[Task to carry out] What is the number of lines in the entries below that include the word "computer"? Provide the number only.

Segment Start: Data for the task

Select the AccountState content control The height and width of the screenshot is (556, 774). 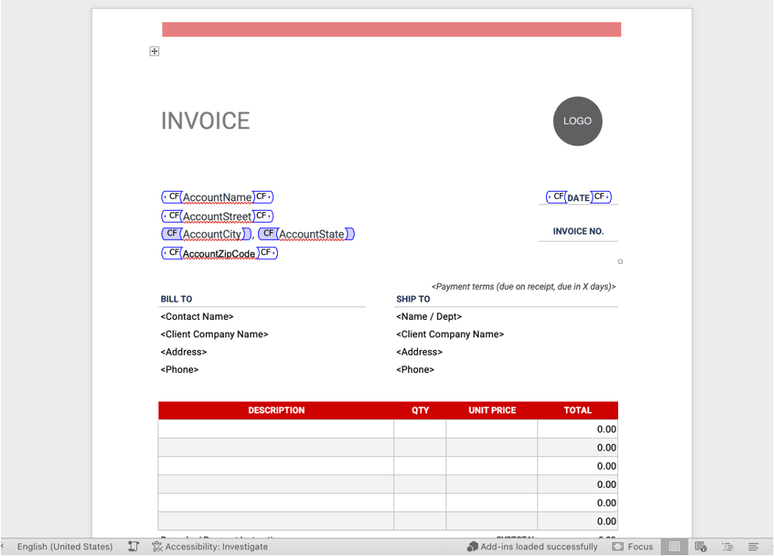point(313,234)
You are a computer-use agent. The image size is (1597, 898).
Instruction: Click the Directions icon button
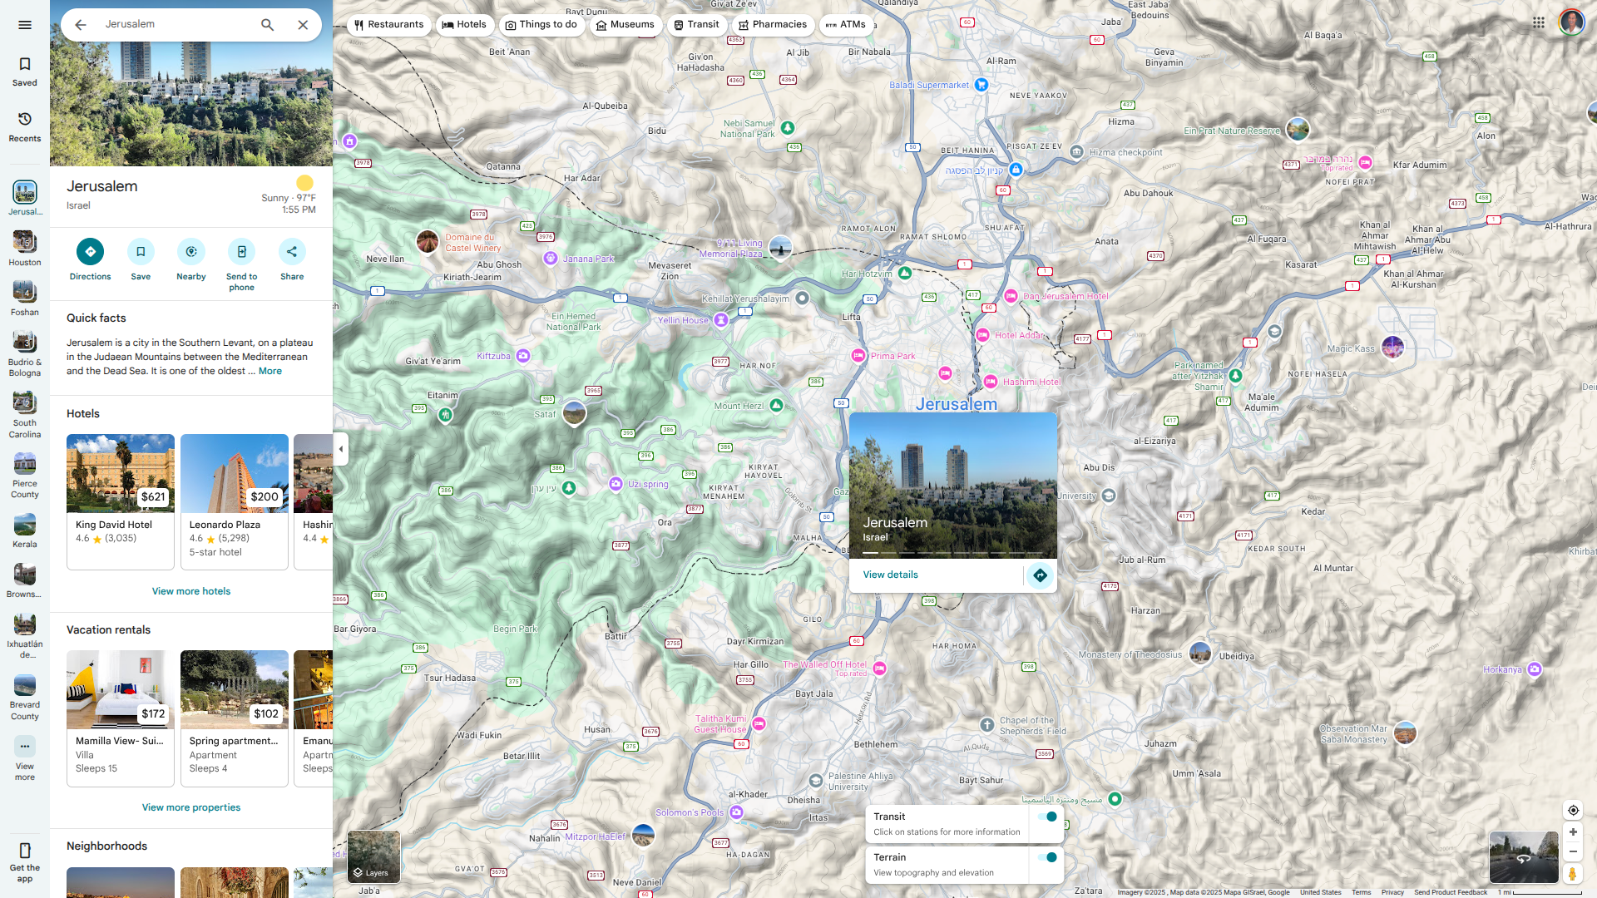[90, 252]
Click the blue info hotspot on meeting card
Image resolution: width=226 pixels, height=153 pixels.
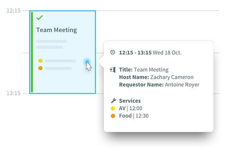87,62
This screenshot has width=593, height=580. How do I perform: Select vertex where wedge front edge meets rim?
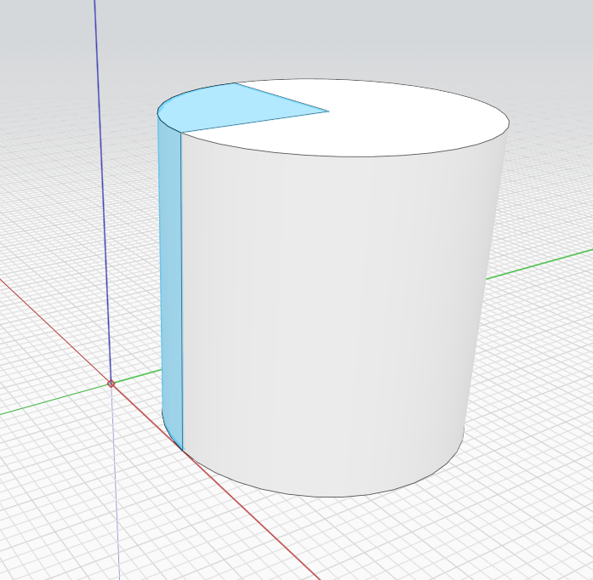tap(180, 133)
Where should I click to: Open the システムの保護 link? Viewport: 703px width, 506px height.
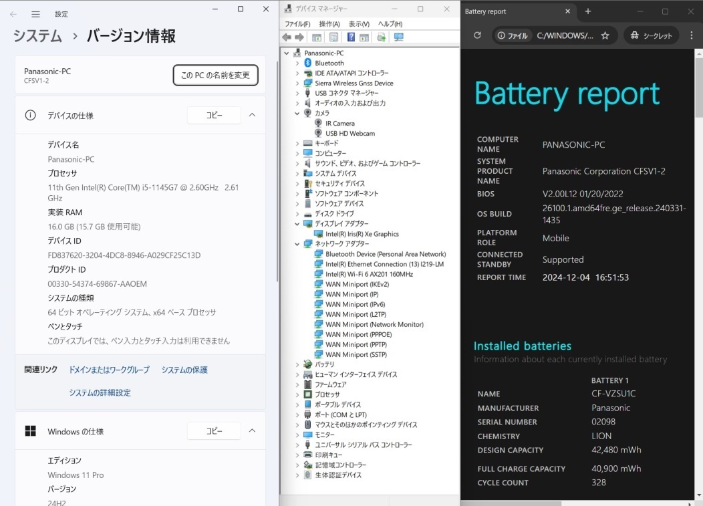[184, 370]
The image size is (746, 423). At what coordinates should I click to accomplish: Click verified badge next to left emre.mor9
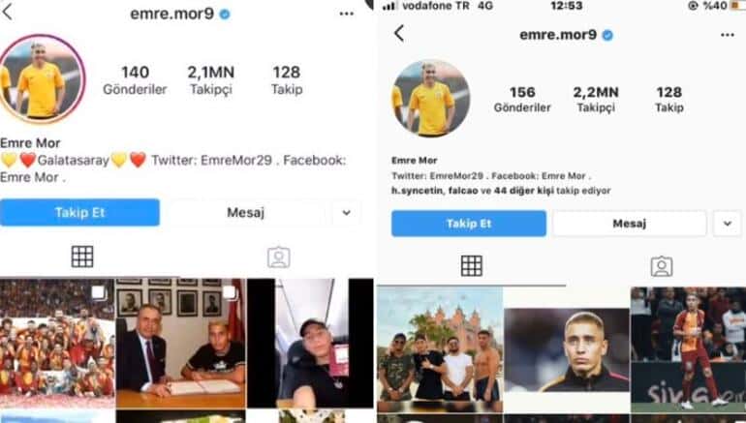tap(225, 15)
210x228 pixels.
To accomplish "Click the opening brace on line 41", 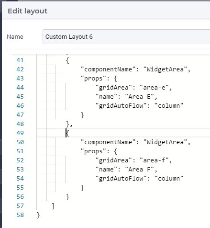I will pyautogui.click(x=67, y=60).
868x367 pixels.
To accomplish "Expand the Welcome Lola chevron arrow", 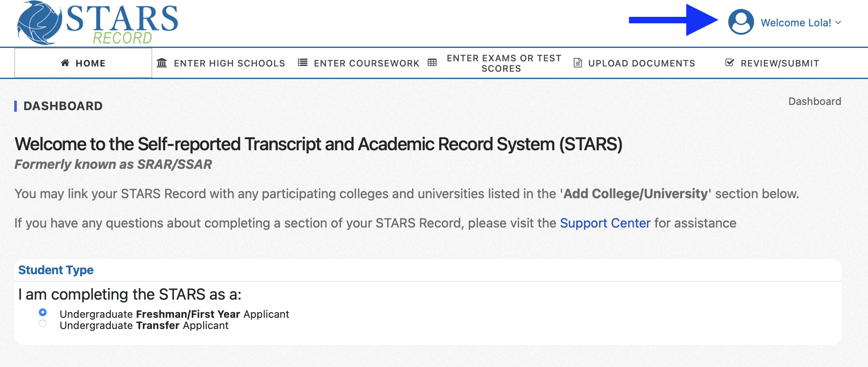I will [x=838, y=22].
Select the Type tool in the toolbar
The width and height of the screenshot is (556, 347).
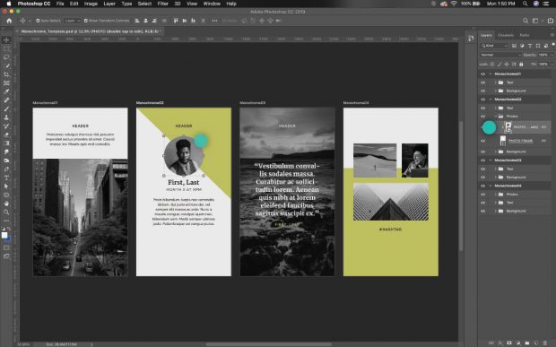[6, 178]
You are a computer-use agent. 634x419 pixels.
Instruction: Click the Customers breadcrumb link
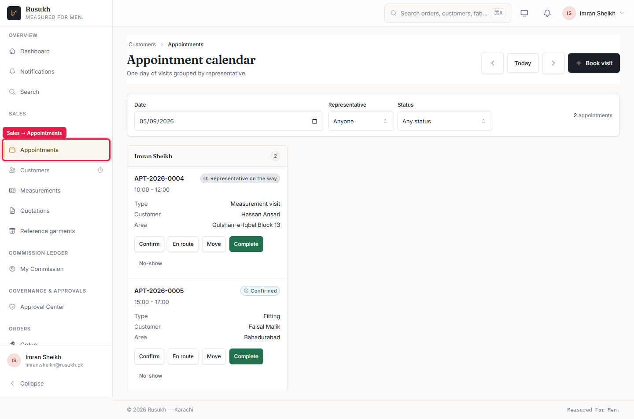[142, 44]
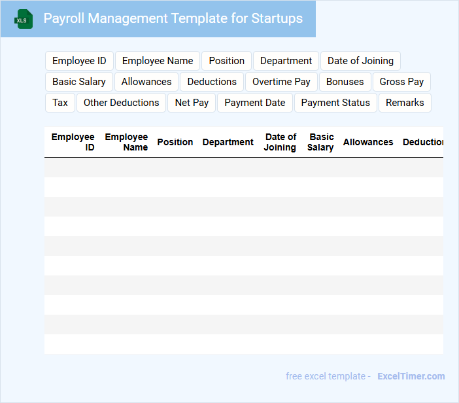This screenshot has width=459, height=403.
Task: Click the XLS file icon
Action: pyautogui.click(x=24, y=19)
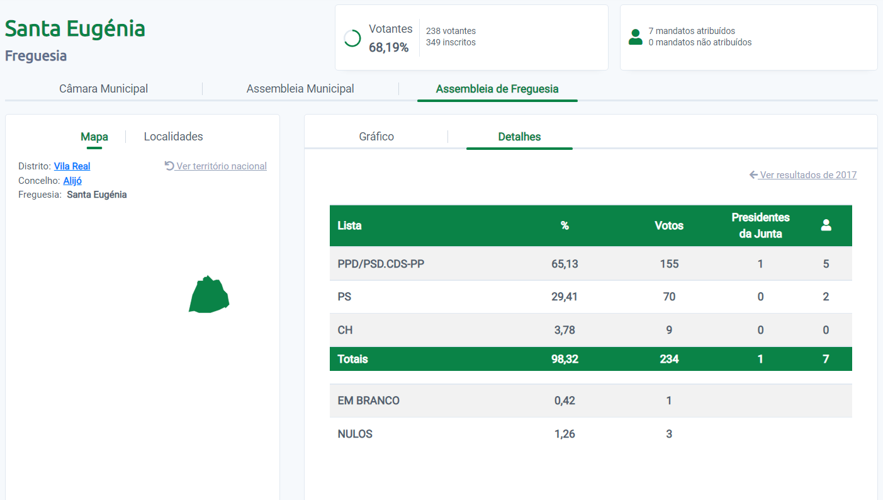The width and height of the screenshot is (883, 500).
Task: Switch to Localidades tab
Action: click(173, 137)
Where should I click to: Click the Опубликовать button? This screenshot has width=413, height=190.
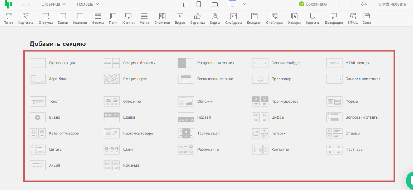392,4
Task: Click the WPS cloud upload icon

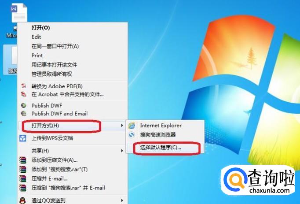Action: pyautogui.click(x=23, y=138)
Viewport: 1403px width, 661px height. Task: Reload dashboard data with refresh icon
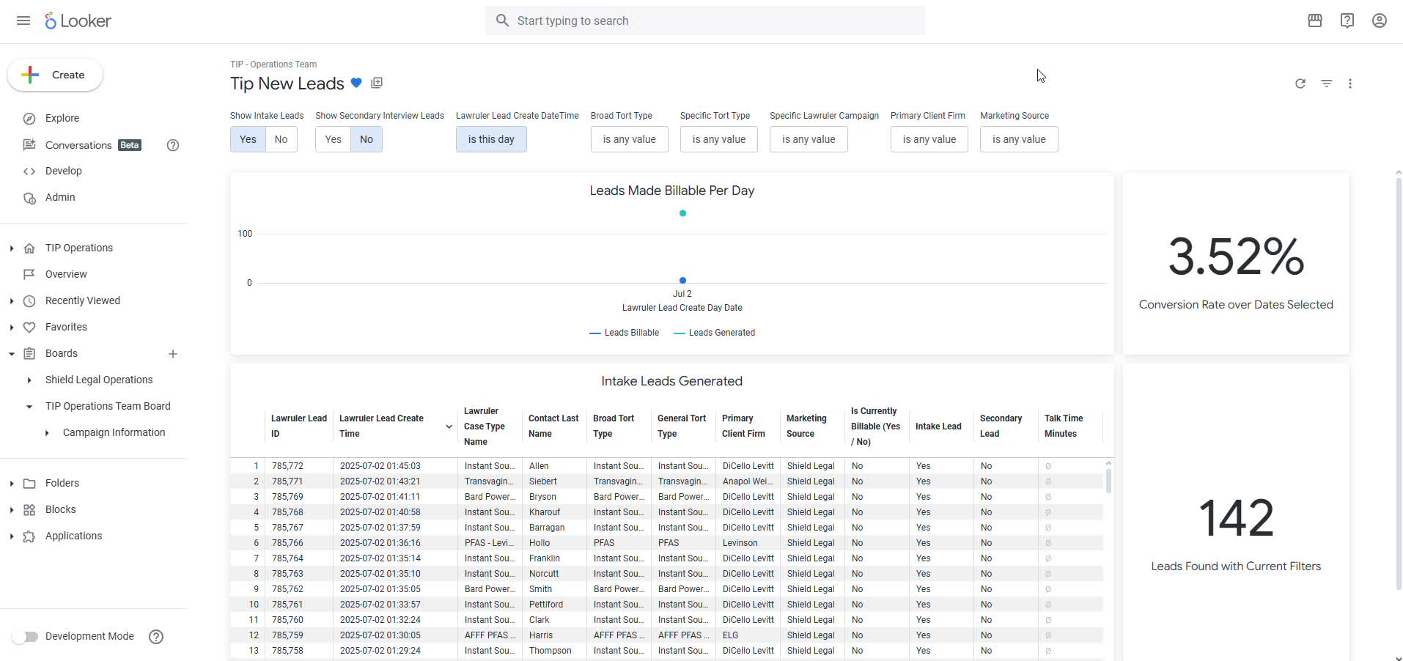[x=1300, y=84]
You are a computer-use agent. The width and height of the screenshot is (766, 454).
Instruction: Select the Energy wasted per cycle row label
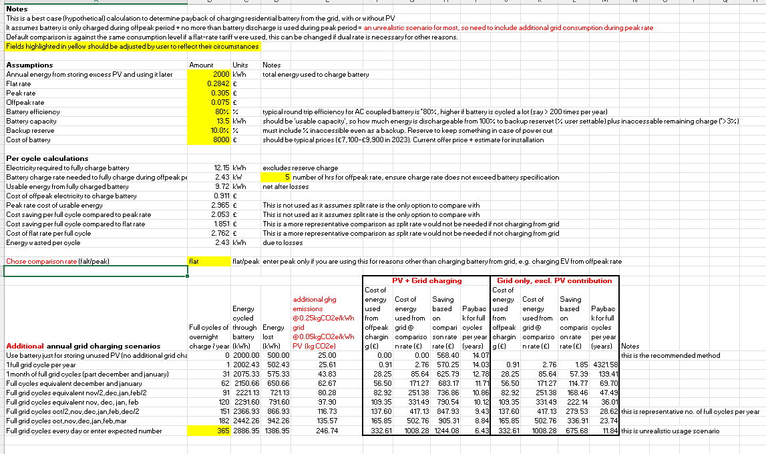click(x=43, y=242)
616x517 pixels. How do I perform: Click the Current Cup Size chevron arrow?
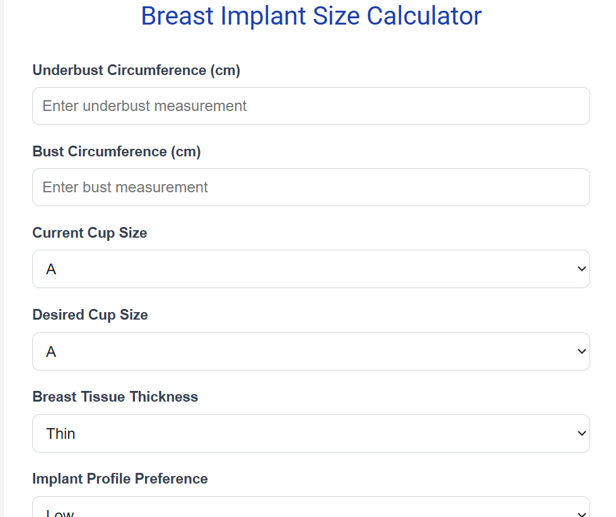click(x=581, y=269)
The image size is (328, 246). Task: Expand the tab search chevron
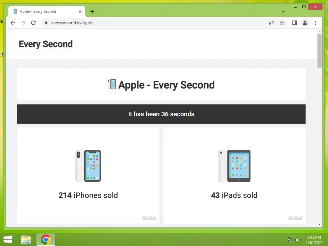click(x=283, y=12)
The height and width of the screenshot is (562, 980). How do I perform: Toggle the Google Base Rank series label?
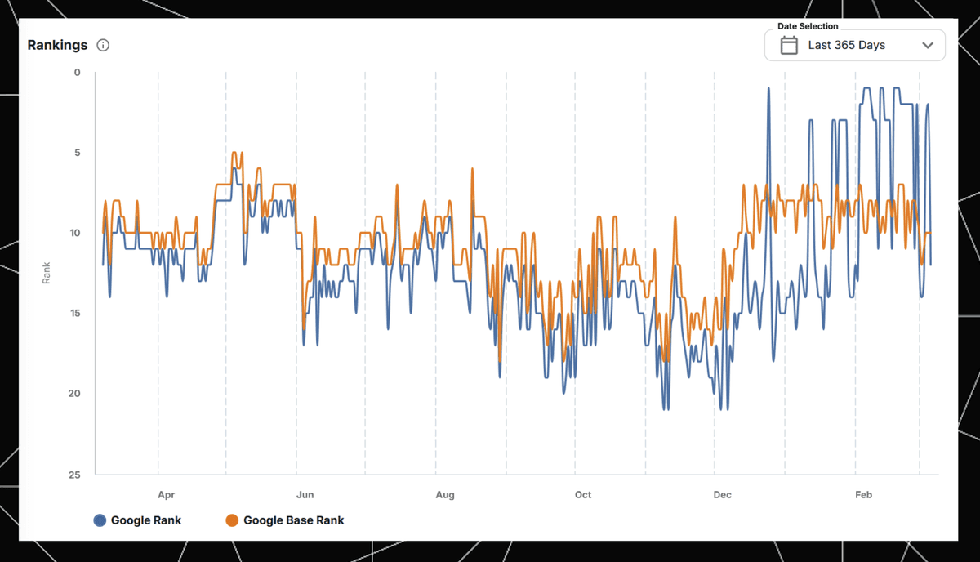[293, 520]

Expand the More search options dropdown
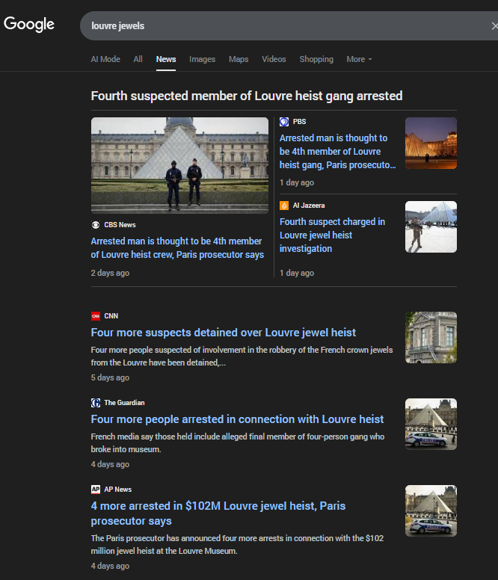359,59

Segment End: Data for the task

[Written response] 3